[CONSIGNES]
• a. Répondez aux questions suivantes d'après l'extrait sur l'intelligence artificielle :
(i) En quelle année et par qui le terme « Artificial Intelligence » a-t-il été inventé ?
(ii) Quelle application de commande vocale équipant certains téléphones Apple est citée ?
(iii) Selon Marvin Minsky, quelles tâches posent le plus de problèmes aux ordinateurs ?
• b. Dans l'extrait sur l'intelligence artificielle, reformulez sous forme de liste le paragraphe commençant par « Depuis quelques temps », en conservant ses faits principaux.
• c. Rédigez la suite de l'extrait sur l'intelligence artificielle, à partir de sa dernière phrase.

[TEXTE SOURCE]

☆ ☆ ☆

Le troisième boum de la recherche sur l’intelligence artificielle

Le secteur de l’intelligence artificielle (IA) est en pleine expansion. Les débuts de son histoire remontent à une soixantaine d’années. En 1955, le chercheur américain John McCarthy (1927-2011), spécialiste de l’informatique et des sciences cognitives, a inventé le terme « Artificial Intelligence ». Les recherches sur l’IA ont ensuite connu une première période d’engouement dans les années 1960 puis une seconde, dans les années 1980. L’intelligence artificielle fait actuellement l’objet d’un nouveau boum, qui a débuté en 2010.

Depuis quelques temps, les progrès de l’IA sont de plus en plus manifestes. À preuve notamment les ordinateurs capables de battre des joueurs professionnels aux jeux d’échecs japonais (shôgi) ou de go ; Watson, le programme d’IA d’IBM qui a remporté le jeu télévisé américain Jeopardy face à des adversaires humains ; et l’application informatique de commande vocale Siri qui équipe certains téléphones de la marque Apple (iPhone). À l’heure actuelle, les recherches sur l’IA sont en plein essor, surtout en ce qui concerne l’« apprentissage profond » (Deep Learning), dont l’objectif est d’« apprendre aux machines à apprendre ».

Prenons, par exemple, la technique de reconnaissance des images. Les ordinateurs ont beaucoup de mal à identifier les représentations d’objets et à faire la différence entre une fleur, un bateau à voile et une tasse de café. Jusqu’à une époque récente, on pensait qu’il faudrait attendre encore des dizaines d’années avant que les programmes informatiques soient en mesure de faire mieux que les hommes dans ce domaine. D’après le scientifique américain Marvin Minsky (1927-2016), l’un des pères de l’intelligence artificielle, les tâches qui posent le plus de problèmes aux ordinateurs sont celles que les petits enfants accomplissent avec une grande aisance, comme jouer avec un jeu de construction. La reconnaissance d’images est longtemps passée pour un exemple typique des opérations faciles à réaliser pour les êtres humains qui posaient des difficultés aux ordinateurs.

☆ ☆ ☆

(Enregistrements extraits)
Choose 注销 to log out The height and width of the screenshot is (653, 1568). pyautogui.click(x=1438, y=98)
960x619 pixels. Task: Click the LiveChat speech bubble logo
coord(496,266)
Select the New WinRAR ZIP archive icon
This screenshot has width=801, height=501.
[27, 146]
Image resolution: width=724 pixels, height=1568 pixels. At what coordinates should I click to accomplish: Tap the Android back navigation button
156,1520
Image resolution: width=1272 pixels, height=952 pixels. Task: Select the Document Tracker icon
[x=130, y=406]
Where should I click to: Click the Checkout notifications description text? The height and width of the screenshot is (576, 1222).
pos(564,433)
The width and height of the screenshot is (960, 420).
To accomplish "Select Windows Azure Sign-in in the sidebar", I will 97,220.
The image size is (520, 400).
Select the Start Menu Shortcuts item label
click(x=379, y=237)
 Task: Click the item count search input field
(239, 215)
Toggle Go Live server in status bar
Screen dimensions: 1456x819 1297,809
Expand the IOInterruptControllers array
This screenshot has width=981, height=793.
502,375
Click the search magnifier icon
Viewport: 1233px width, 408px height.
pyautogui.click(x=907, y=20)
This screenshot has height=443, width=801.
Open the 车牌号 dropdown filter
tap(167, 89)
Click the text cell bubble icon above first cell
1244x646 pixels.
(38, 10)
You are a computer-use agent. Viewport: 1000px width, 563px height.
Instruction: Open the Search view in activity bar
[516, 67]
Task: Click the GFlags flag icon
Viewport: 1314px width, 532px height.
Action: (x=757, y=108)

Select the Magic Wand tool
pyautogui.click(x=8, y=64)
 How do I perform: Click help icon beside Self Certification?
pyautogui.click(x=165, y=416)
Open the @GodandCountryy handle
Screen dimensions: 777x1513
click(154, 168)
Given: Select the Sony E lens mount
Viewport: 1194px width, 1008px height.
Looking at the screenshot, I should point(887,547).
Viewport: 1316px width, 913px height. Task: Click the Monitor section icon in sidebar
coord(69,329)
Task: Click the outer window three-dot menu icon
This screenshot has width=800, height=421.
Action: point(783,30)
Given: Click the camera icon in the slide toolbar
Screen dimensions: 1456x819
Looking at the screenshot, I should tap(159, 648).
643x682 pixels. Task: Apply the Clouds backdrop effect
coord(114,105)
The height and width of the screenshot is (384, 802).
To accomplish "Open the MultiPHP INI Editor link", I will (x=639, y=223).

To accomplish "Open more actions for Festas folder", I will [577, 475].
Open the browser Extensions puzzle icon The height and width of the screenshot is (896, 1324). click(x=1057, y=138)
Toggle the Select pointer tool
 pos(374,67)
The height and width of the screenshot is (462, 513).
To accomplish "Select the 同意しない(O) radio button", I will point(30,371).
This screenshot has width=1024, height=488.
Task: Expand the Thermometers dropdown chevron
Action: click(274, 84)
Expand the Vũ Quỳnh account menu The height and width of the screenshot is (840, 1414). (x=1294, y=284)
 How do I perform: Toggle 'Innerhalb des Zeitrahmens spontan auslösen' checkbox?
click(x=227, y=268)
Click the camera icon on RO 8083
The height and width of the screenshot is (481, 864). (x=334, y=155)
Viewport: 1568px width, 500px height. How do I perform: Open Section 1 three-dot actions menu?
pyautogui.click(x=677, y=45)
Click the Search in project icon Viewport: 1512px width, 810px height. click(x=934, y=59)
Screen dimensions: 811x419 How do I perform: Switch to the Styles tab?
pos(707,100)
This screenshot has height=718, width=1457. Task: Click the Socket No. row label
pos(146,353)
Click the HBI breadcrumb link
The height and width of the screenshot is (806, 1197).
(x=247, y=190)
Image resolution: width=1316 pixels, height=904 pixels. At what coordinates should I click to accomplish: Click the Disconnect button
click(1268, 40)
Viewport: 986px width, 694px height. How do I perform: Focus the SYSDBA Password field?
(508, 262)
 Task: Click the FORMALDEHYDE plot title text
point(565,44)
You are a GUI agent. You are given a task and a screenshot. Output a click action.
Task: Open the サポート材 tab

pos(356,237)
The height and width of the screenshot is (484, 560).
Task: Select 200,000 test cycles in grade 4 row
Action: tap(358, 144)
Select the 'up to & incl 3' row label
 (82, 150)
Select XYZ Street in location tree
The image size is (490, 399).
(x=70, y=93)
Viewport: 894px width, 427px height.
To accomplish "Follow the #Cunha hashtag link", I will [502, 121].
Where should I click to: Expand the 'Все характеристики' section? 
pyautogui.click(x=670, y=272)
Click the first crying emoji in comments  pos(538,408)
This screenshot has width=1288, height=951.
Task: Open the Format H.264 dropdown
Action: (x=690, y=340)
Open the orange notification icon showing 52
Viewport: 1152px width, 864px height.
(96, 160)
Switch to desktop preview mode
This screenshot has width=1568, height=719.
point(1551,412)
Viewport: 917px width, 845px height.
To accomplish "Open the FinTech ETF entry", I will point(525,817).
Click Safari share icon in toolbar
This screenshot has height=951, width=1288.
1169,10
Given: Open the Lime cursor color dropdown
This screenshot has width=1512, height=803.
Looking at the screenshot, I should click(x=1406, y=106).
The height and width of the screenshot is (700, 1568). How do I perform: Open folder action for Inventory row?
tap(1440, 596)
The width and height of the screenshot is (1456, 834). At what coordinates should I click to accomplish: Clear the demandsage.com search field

☆ ☆ ☆

[CORRIGÉS]
• a.
(i) En 1955, par le chercheur américain John McCarthy.
(ii) Siri.
(iii) Celles que les petits enfants accomplissent avec une grande aisance, comme jouer avec un jeu de construction.

• b.
- Les progrès de l'IA sont de plus en plus manifestes.
- Exemples :
  - des ordinateurs battent des joueurs professionnels au shôgi ou au go ;
  - Watson, le programme d'IA d'IBM, a remporté le jeu télévisé Jeopardy face à des adversaires humains ;
  - Siri, l'application de commande vocale, équipe certains iPhone d'Apple.
- Les recherches sont en plein essor, surtout dans l'apprentissage profond (Deep Learning), qui vise à « apprendre aux machines à apprendre ».

• c.
Un logiciel de reconnaissance d’images plus performant que l’homme

Mais en 2012, l’apprentissage profond a fait de tels progrès que moins de trois années plus tard, les ordinateurs ont réussi à surpasser les hommes dans le domaine de la reconnaissance d’images. En février et mars 2015, Microsoft et Google ont annoncé l’un après l’autre qu’ils avaient réussi à intégrer cette fonction dans leurs programmes. Les ordinateurs sont désormais capables d’identifier mieux que nous les objets et les personnes figurant sur des photographies. Un pas de géant vers l’avant !

Le Deep Learning est une forme d’apprentissage automatique basée sur la modélisation de données qui est censée permettre aux ordinateurs de reconnaître la partie du monde réel sur laquelle ils doivent se concentrer. Jusque-là toutes les tentatives en matière d’IA – et on peut même dire l’ingénierie des modèles dans son ensemble – s’étaient contentées de procéder à une sélection de données essentielles en éliminant ce qui n’avait que peu d’importance, de façon à créer un modèle informatique performant. Les informations que les ordinateurs devaient prendre en compte étaient toujours choisies par l’homme, ce qui constituait un problème de taille. En dépit de diverses tentatives pour automatiser les calculs, l’intervention humaine restait indispensable au début de la programmation. Mais maintenant, les scientifiques sont en passe de surmonter cette difficulté grâce à la technique de l’apprentissage profond, ce qui constitue une avancée remarquable.

Les progrès rapides des entreprises et des universités en dehors du Japon

Les principaux acteurs de cette innovation technologique majeure sont des chercheurs des États-Unis et du Canada ainsi que des entreprises installées pour la plupart dans la Silicon Valley. La France suit de près ces deux pays grâce à ses remarquables performances dans le domaine des mathématiques, un de ses points forts. Enfin les grandes firmes chinoises font tout, elles aussi, pour s’adjuger une part du gâteau.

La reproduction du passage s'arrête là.